Before tallying up the potential costs – likely comparable to CERN’s $10 billion budget to build and operate the Large Hadron Collider – and the many technological and political hurdles, there are the more immediate questions of why and who.

The “why” is simple, rooted as it is in the mesmerizing effect of the stars and galaxies upon the human imagination.  Call it an origins quest, or as Klupar and others have stated, “We need to know if we are the Universe’s only child.”

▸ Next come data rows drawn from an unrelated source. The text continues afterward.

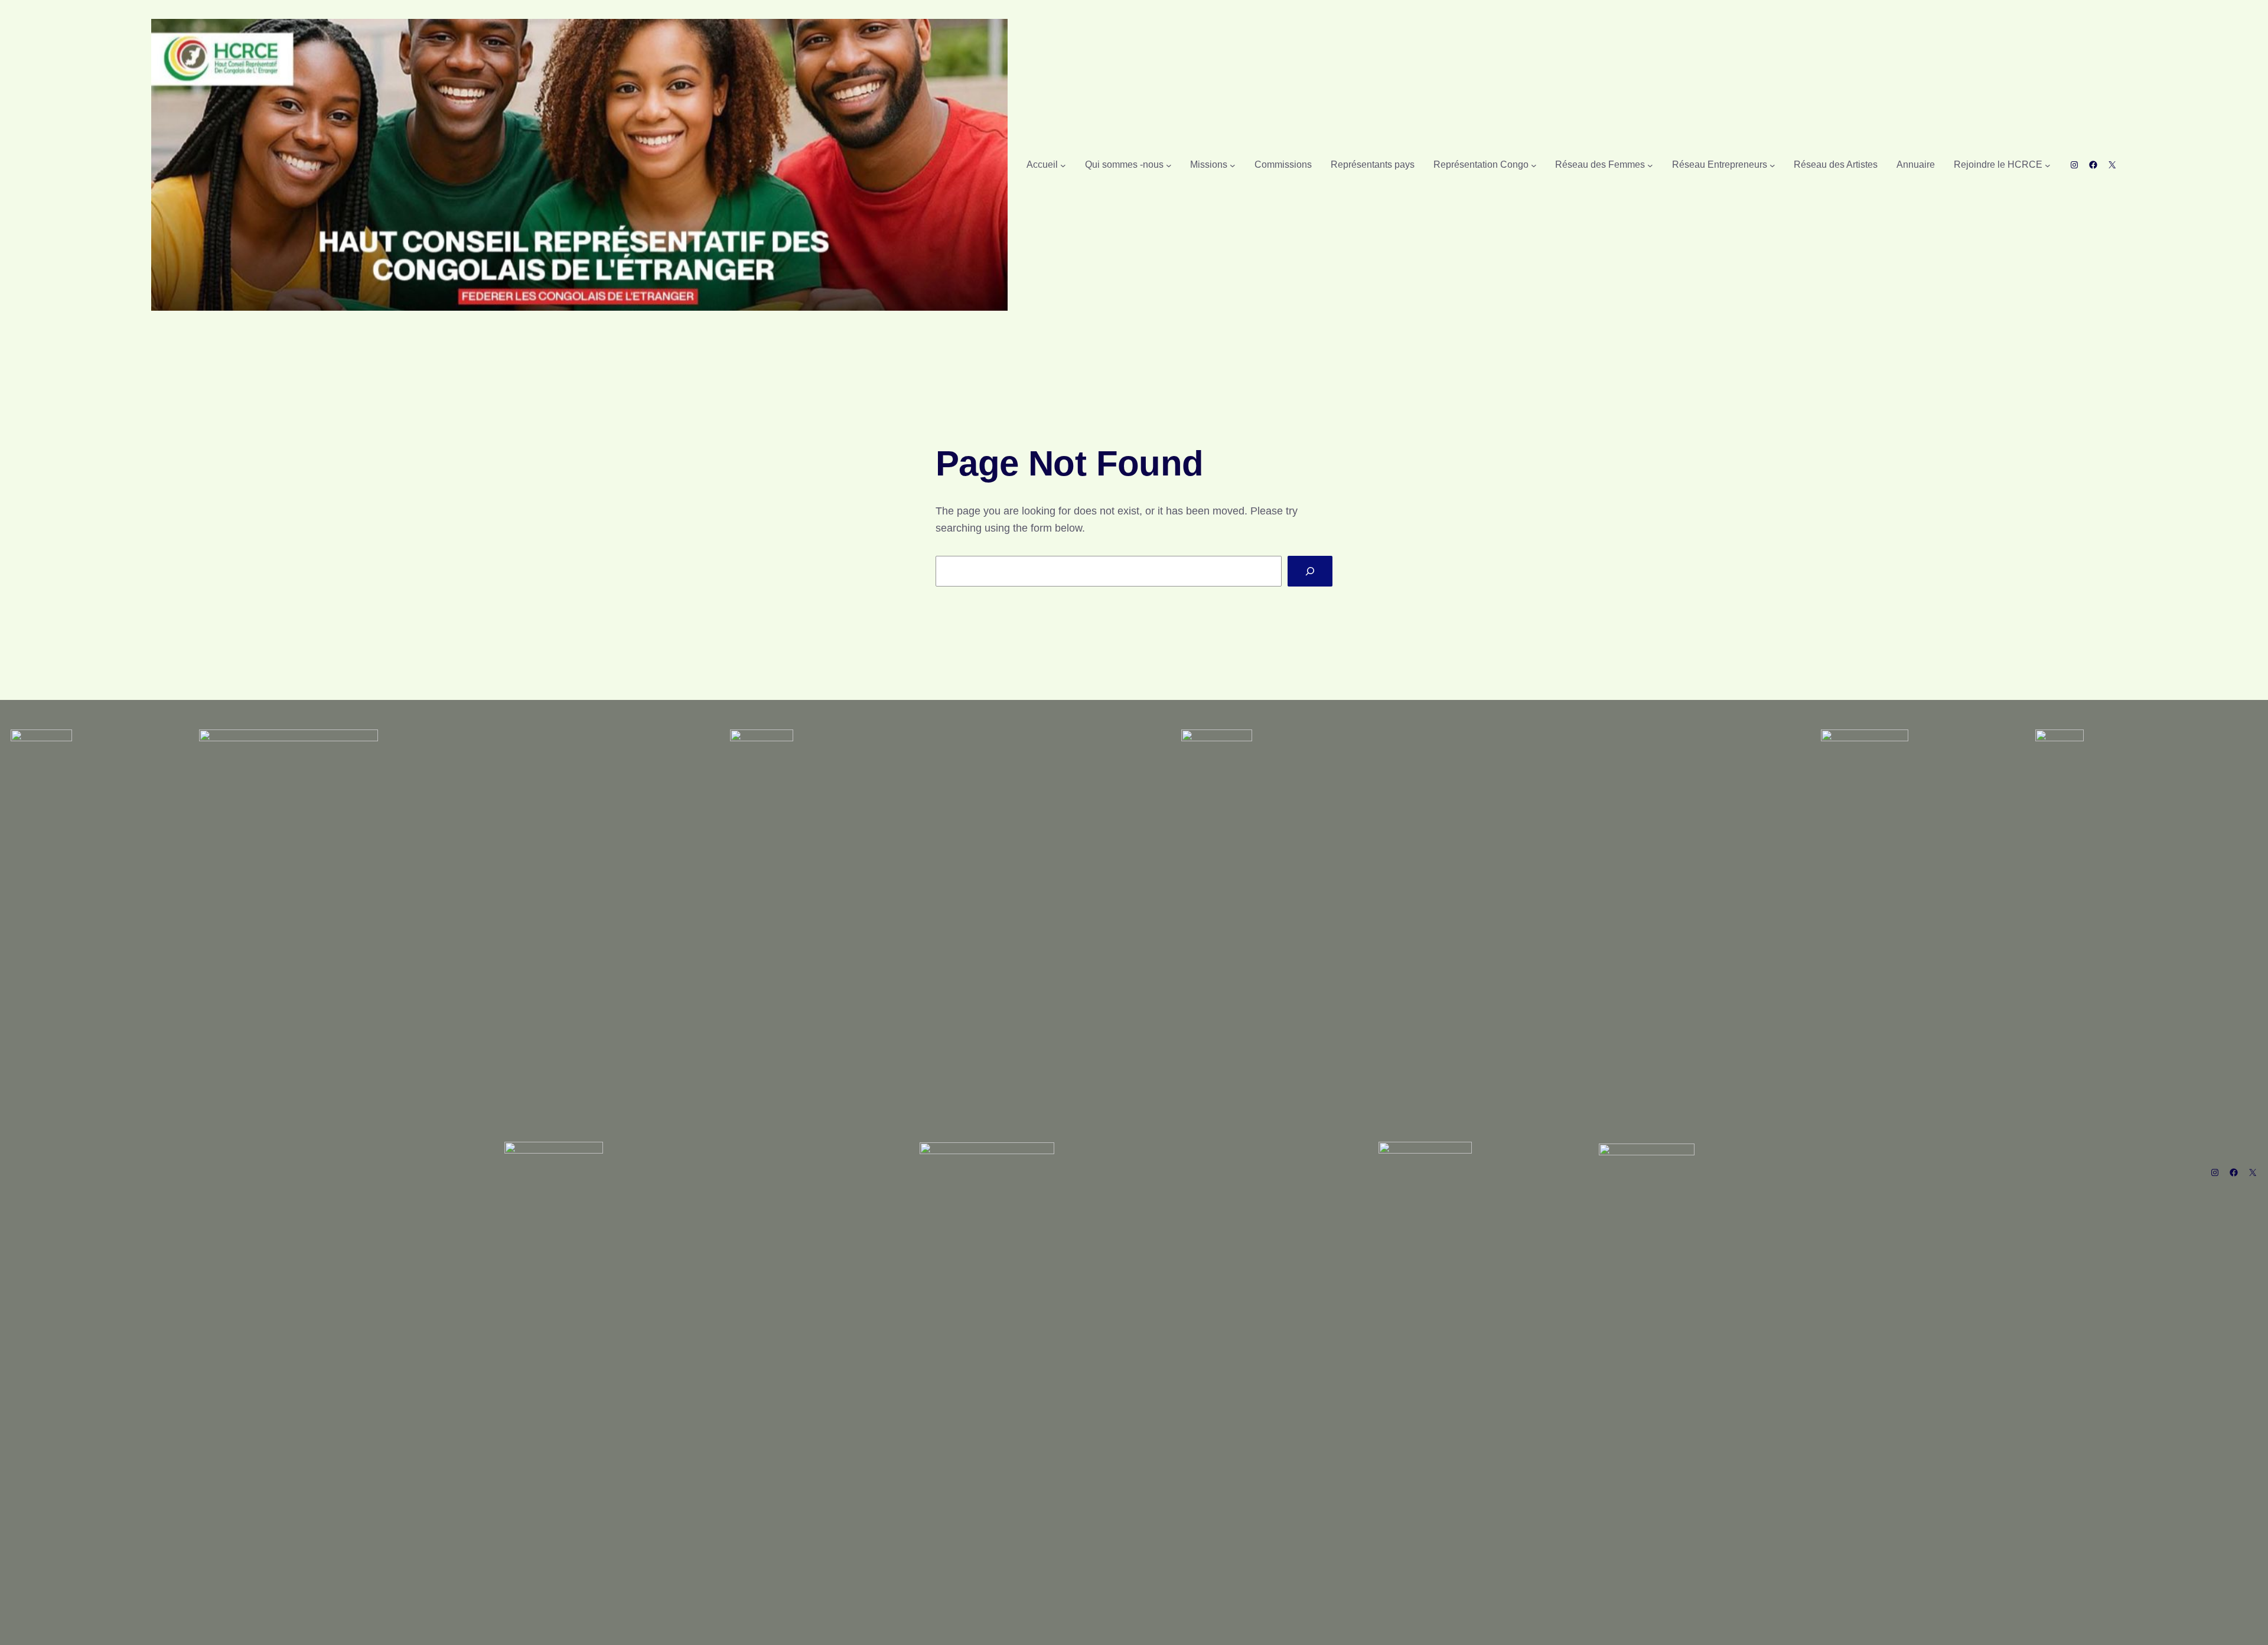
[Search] (1310, 571)
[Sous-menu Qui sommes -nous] (1169, 165)
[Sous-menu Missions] (1233, 165)
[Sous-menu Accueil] (1063, 165)
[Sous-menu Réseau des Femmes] (1650, 165)
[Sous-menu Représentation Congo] (1534, 165)
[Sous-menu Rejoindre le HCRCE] (2048, 165)
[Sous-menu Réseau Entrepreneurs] (1772, 165)
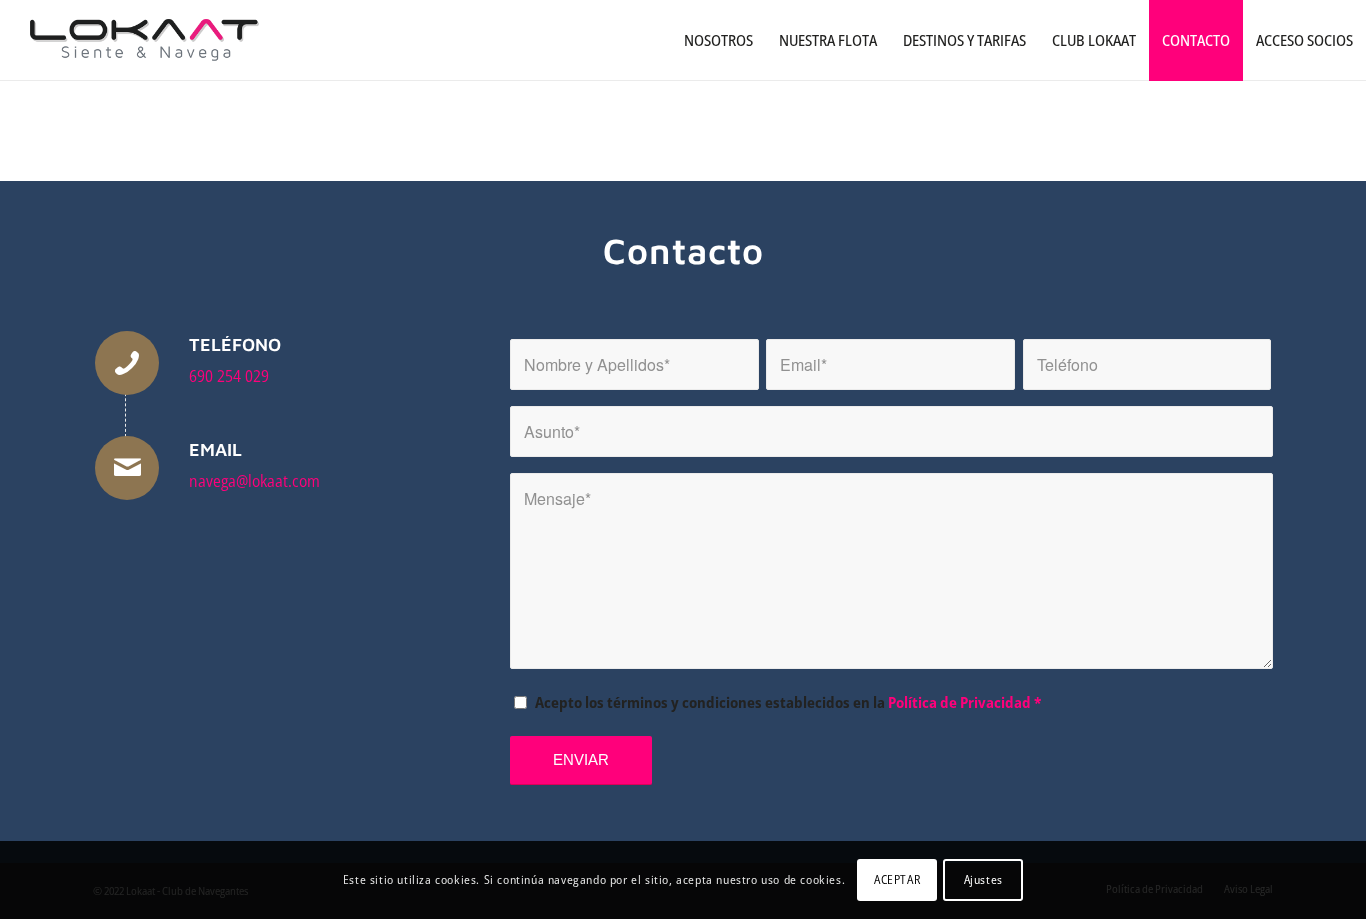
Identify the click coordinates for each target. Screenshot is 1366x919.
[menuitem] (718, 40)
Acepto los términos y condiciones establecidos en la (788, 702)
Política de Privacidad (959, 702)
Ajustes (983, 879)
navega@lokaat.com (254, 481)
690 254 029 (229, 376)
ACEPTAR (897, 879)
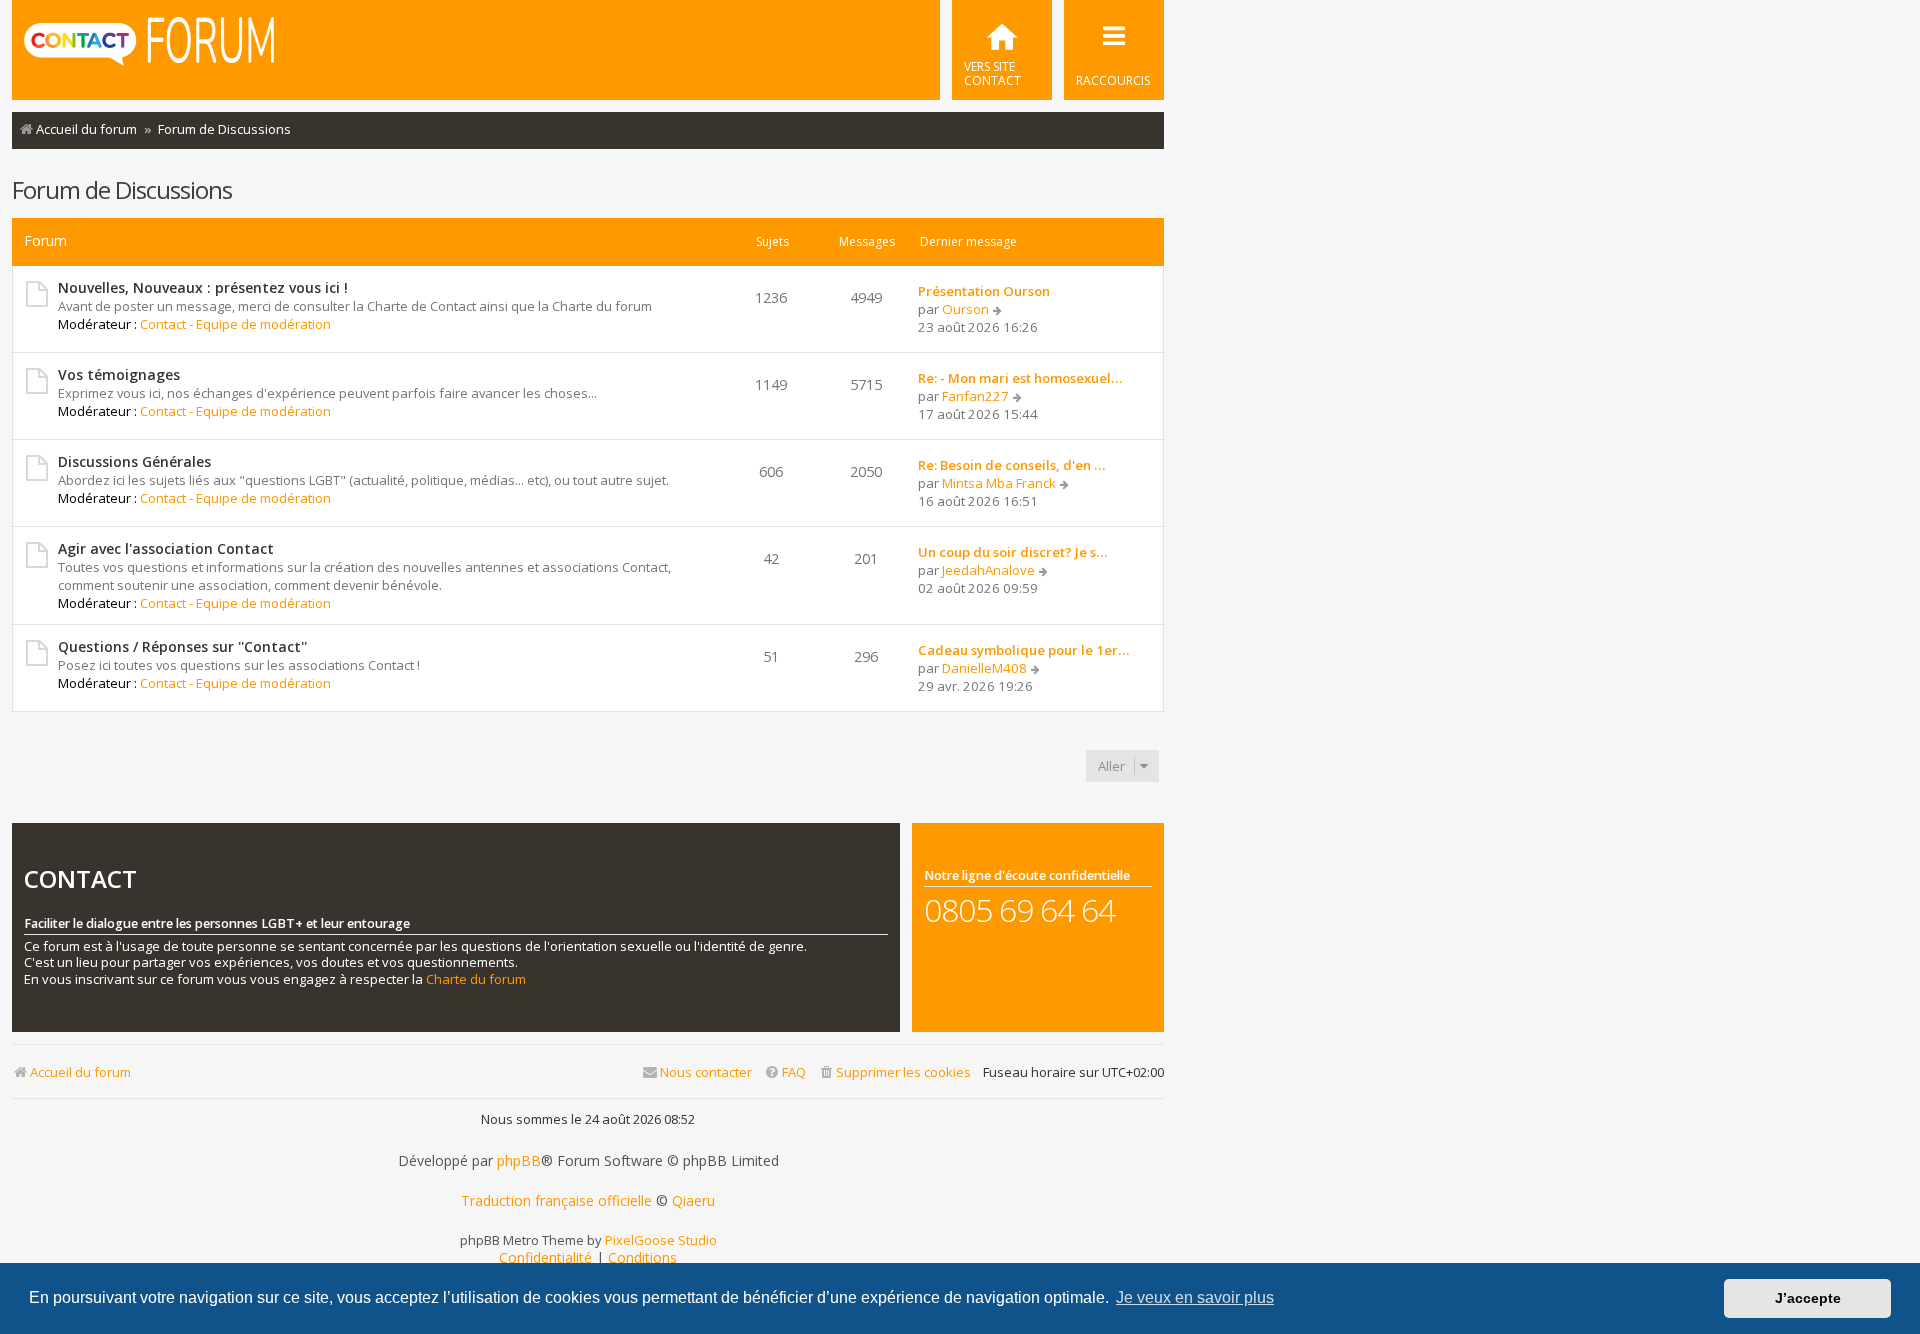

The “who” is a different story, a constellation of stellar intellects and headline-making entrepreneurs, including Stephen Hawking, Mark Zuckerberg, and Yuri Milner, who have coalesced into what it known as the Breakthrough Foundation. Breakthrough both acknowledges great science and sponsors adventurous initiatives, one of which is Starshot. Seeded with an initial $100 million from Milner, Starshot’s stated goal is to demonstrate “proof of concept” for a new technology (starting with test runs in our solar system first) and attract the kind of attention and funding that will spark a fundamental shift in the human exploration of the universe, minus the astronauts.

kluparKlupar views the Berkeley Lab audience as a prime source of technical insight. “Our two biggest problems right now are the sails and the laser array,” he says. The sails will require testing a layer of metamaterials that become a perfect reflector, while the laser array demands not only one square kilometer of land in a high-altitude corner of the world, but an unprecedented assembly that, depending on different variables, could number anywhere from 50,000 to five million components, pulsing into space as one powerful beam of light onto the individual sails.

This is not to mention all the challenges associated with launching a mothership carrying thousands of nanocraft into orbit, and capturing and retrieving data from the space chips five years after it has been sent back from deep space — assuming the nanocraft have avoided any collisions with interstellar dust along the way. Indeed, the Starshot website has a section devoted to its tech challenges, which Klupar considers the perfect starting point for any Berkeley Lab scientist intrigued by an intoxicating mix of mundane and daring.

“In one sense, Starshot is straightforward engineering. There are problems, and you solve them. But then you realize why just stop at Mars when you can travel to other star systems and look for Earth-like planets? That’s when it starts to get very, very exciting.”